Pixel coordinate grounding data
------------------------------------------------------------------------

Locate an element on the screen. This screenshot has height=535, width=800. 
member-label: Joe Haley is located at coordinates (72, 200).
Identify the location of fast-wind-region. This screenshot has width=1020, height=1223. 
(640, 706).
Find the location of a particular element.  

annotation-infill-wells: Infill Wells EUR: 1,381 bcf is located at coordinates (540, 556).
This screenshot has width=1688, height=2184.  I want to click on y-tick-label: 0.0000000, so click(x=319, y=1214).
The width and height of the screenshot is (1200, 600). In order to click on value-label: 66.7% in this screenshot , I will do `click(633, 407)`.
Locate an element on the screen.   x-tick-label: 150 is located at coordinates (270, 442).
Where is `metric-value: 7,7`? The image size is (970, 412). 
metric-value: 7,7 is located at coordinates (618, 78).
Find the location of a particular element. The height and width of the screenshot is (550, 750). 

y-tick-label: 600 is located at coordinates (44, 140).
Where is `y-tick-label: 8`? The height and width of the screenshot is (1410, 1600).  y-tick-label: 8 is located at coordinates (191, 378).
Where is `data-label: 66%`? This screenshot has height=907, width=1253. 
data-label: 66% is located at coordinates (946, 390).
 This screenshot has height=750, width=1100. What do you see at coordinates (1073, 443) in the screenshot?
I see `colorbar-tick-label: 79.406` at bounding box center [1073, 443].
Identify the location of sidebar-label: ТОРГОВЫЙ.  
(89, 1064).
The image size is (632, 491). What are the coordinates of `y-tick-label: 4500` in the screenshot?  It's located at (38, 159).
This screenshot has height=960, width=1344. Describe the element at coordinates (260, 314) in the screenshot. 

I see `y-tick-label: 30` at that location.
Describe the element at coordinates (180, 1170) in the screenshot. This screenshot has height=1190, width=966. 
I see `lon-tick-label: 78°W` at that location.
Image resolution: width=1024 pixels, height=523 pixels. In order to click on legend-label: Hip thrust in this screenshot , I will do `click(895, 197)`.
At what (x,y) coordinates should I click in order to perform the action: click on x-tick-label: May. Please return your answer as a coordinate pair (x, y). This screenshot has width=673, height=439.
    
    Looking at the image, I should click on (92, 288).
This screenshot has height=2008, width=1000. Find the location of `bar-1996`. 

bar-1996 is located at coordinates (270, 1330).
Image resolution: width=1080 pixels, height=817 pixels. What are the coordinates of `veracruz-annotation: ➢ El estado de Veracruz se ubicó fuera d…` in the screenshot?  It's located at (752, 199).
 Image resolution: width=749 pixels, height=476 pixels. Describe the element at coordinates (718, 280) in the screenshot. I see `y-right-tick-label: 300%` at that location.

------------------------------------------------------------------------

▶ TASK DETAILS: Reproduce verbatim the rows in the stretch from the line containing "This screenshot has height=2008, width=1000." through the end of the rows, including both ends.

▶ SOLUTION BELOW:
This screenshot has height=2008, width=1000. Find the location of `bar-1996`. 

bar-1996 is located at coordinates (270, 1330).
Image resolution: width=1080 pixels, height=817 pixels. What are the coordinates of `veracruz-annotation: ➢ El estado de Veracruz se ubicó fuera d…` in the screenshot?  It's located at (752, 199).
 Image resolution: width=749 pixels, height=476 pixels. Describe the element at coordinates (718, 280) in the screenshot. I see `y-right-tick-label: 300%` at that location.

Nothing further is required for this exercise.